[[ Listed entries open ]]

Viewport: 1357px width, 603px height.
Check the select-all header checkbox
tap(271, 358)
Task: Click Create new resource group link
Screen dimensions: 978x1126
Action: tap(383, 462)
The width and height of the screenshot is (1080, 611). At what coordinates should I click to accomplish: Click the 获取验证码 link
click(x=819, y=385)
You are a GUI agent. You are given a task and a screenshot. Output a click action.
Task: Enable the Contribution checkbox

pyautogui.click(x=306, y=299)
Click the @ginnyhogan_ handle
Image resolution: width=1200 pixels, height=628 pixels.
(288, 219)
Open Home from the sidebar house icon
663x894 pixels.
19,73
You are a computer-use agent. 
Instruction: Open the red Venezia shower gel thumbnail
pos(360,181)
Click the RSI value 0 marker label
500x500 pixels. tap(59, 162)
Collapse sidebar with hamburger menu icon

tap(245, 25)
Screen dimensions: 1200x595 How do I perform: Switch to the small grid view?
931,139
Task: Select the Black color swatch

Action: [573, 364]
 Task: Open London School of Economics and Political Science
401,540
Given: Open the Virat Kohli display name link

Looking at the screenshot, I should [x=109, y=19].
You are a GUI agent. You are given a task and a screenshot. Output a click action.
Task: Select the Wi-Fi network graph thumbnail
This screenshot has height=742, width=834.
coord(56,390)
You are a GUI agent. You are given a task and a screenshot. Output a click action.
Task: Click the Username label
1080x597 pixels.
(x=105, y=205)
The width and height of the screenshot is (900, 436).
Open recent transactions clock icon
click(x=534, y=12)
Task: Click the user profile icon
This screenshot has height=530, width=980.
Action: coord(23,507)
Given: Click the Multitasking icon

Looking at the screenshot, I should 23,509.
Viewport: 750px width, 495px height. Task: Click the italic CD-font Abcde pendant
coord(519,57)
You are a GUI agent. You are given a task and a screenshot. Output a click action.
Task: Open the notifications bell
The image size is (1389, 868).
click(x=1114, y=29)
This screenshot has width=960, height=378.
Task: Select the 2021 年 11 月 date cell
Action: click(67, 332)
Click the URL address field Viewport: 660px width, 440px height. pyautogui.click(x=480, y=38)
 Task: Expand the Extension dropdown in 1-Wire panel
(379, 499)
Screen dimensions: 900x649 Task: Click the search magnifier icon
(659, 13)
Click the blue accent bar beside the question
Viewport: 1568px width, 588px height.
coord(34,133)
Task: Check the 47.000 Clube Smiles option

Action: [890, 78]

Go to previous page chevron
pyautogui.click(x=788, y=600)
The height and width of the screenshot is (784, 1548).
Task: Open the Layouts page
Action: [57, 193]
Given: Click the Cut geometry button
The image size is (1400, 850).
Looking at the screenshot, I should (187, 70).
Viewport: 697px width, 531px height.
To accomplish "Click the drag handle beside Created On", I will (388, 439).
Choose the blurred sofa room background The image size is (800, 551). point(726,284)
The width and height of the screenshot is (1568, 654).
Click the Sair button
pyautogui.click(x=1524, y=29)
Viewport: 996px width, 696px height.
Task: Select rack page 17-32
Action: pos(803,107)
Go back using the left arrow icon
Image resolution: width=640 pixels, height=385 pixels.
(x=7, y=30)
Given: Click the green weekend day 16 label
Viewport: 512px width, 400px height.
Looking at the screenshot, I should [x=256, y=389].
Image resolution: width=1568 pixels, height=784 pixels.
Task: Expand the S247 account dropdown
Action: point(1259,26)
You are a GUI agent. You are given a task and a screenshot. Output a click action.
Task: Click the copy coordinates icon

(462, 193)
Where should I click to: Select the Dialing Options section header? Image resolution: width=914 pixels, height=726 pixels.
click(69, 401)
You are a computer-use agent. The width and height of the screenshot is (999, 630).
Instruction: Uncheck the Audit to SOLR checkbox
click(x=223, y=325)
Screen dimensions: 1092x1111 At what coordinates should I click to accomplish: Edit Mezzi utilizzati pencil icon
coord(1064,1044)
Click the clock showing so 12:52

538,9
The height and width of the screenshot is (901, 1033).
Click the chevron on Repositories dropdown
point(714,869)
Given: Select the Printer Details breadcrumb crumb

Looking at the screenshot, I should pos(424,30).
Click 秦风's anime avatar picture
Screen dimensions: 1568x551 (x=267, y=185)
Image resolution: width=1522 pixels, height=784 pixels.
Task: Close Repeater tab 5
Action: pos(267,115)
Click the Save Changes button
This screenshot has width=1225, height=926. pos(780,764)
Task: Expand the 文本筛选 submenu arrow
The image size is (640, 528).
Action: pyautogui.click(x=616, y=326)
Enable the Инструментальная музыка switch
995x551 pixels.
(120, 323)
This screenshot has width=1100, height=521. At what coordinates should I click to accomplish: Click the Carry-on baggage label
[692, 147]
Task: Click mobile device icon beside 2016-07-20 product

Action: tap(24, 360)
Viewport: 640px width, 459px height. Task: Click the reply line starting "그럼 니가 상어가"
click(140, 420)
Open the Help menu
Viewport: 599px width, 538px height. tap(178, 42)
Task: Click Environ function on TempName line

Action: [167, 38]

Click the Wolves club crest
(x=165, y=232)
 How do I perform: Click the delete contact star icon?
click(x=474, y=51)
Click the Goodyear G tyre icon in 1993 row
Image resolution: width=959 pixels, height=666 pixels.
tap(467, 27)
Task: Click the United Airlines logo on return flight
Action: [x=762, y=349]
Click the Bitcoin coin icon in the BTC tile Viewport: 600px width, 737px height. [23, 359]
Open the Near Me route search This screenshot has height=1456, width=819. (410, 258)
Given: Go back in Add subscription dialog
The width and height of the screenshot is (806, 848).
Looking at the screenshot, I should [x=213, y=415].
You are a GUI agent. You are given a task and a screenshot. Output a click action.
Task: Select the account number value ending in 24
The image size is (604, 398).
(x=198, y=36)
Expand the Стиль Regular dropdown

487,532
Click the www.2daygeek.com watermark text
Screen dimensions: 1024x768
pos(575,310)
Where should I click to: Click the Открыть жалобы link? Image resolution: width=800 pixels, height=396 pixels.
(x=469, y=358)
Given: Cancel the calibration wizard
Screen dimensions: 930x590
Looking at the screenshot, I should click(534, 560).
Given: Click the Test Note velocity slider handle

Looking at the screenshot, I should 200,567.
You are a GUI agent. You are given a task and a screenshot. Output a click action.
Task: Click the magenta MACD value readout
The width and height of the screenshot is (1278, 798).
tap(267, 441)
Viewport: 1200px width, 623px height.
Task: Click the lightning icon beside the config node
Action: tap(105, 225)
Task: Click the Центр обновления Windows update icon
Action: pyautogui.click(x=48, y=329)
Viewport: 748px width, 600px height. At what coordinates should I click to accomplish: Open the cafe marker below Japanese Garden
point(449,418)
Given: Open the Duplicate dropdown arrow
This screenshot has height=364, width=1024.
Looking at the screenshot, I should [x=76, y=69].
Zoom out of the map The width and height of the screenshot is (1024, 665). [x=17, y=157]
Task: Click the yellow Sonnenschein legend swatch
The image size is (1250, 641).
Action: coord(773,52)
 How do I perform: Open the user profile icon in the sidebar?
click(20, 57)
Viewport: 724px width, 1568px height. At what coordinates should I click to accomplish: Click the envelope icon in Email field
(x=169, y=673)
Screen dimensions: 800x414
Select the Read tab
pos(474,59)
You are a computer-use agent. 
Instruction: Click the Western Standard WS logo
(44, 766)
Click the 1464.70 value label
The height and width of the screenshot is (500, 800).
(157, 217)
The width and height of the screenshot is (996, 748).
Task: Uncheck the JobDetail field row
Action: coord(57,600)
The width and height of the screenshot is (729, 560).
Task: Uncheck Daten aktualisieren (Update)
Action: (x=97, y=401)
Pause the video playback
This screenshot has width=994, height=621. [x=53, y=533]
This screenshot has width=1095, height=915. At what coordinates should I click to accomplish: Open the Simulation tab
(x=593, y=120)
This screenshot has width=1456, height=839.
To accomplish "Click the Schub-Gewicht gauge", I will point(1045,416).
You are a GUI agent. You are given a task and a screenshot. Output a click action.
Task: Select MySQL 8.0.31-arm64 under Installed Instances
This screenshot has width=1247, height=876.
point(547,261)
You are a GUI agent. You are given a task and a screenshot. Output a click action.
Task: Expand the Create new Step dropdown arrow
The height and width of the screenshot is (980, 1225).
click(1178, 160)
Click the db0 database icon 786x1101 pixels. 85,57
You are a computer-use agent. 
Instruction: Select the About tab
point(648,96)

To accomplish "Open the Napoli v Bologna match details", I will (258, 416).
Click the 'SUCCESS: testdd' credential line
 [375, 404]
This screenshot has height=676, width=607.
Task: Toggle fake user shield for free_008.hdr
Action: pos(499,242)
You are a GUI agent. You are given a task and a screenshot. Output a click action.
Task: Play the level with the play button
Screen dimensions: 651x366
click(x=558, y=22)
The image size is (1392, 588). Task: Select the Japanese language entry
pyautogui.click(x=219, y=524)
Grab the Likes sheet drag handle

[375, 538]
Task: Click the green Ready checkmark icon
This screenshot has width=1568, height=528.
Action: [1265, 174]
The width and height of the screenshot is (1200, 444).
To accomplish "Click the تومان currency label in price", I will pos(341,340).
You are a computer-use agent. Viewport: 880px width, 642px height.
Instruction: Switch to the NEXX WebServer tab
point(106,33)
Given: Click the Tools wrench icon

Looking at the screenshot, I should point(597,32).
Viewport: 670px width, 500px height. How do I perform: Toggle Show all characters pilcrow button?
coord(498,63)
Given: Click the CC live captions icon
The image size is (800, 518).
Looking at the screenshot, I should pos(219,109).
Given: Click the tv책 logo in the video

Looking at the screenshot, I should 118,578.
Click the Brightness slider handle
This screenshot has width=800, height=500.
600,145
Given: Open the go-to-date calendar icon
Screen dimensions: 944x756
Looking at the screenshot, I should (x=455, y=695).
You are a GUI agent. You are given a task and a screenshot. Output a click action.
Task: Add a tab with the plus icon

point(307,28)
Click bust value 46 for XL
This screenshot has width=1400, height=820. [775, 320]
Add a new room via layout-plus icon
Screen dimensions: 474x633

[[ Listed entries closed ]]

(What this task involves) Check every line above for the string "room" and state how many have it, with no other words.

(Solution) 2